# shercoman



## shercoman (Jan 10, 2014)

I'm about to embark on the repair of the table on my Globe horizontal mill. I bought half pound of #77 Muggyweld cast rod,which I assume is a nickel alloy. I plan to tig this deal. I have a can of nickel stick rod which I tried out last weekend after cleaning off the flux.I've looked around some on this and Jody's forum,but have found no info on this specific subject . I like the tig because of the controllability of the  heat with the foot pedal,and am up to speed on preheat, cooling etc. Anyone care to contribute some words from the wise? I'm taking pics and will same as I go along.


----------



## Ed T (Jan 12, 2014)

Not an expert on this topic, but I recall some stuff on Jody's site about TIG brazing using aluminum bronze rod.
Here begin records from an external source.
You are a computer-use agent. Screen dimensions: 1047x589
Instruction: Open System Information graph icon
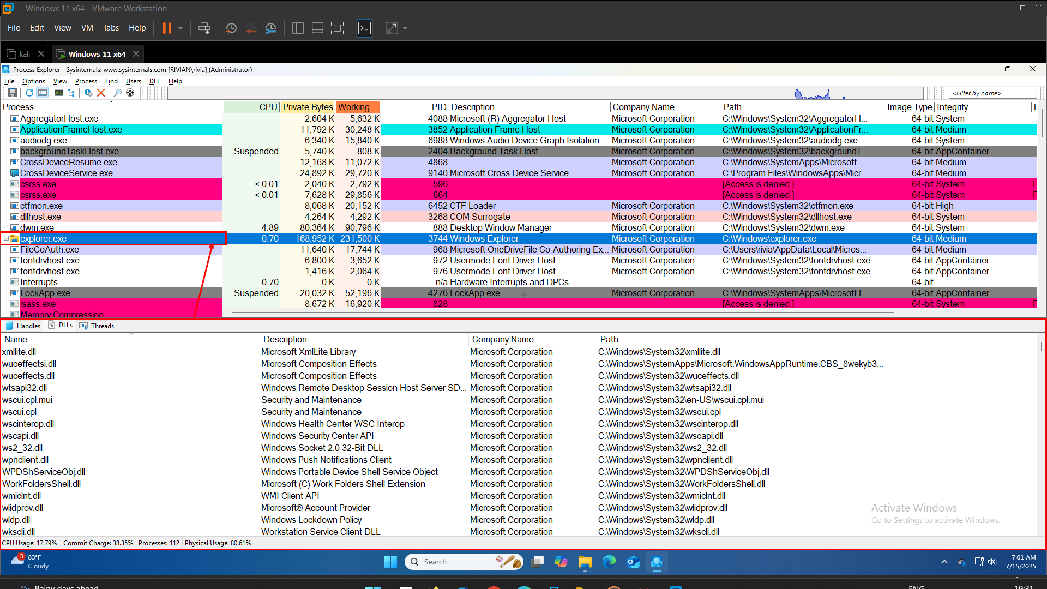click(59, 93)
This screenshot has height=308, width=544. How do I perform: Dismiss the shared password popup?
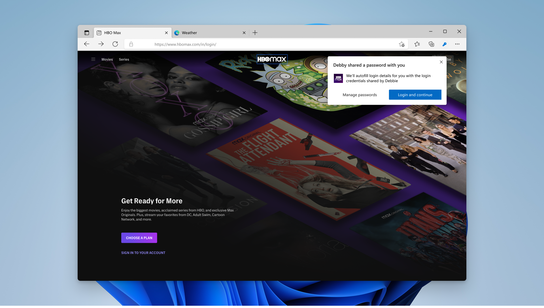[441, 62]
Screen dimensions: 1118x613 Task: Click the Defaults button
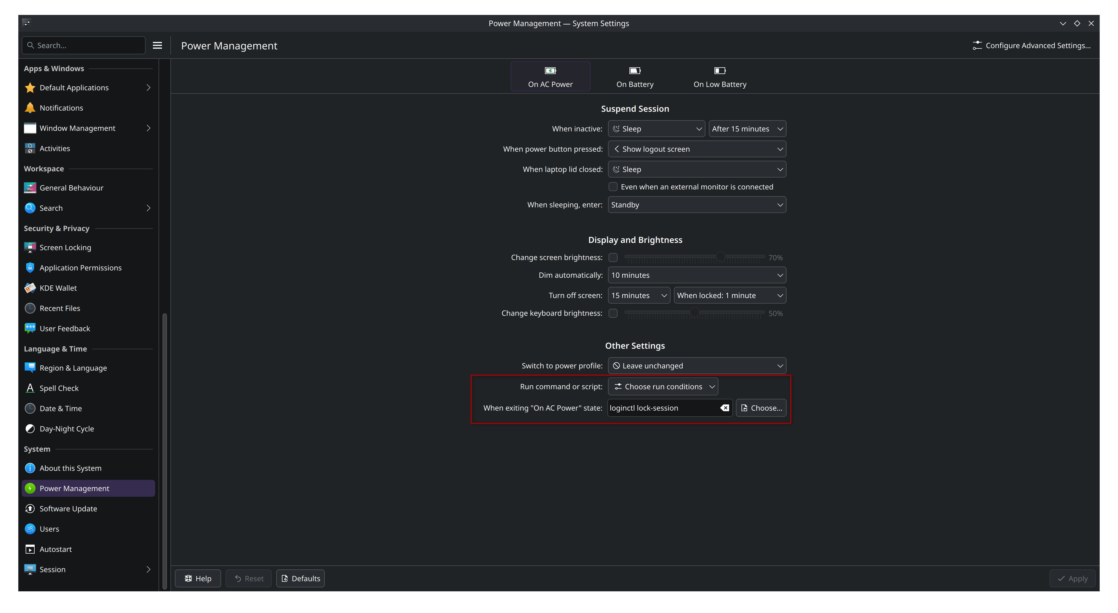click(x=300, y=578)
Brazing has the advantage of being more ductile than iron rod and can accommodate the shrinking and stretching better. I know a guy who welds up cracked engine blocks for big block chevys and he TIGs with iron rod and peens after about an inch and then goes back for another inch etc. The weld is virtually invisible after he does his secret texturing process. It the repairs of this type that I have done, I'm a big fan of fixturing the joint somehow so that it stays aligned. I have used pins and screws with some success. Just lining things up and hoping they'll stay that way as the weld progresses hasn't worked well for me. Tacks on cast are really brittle and tend to fail since the forces of shrinkage and all are really huge. Again, I'm not an expert. Good luck with your project.


----------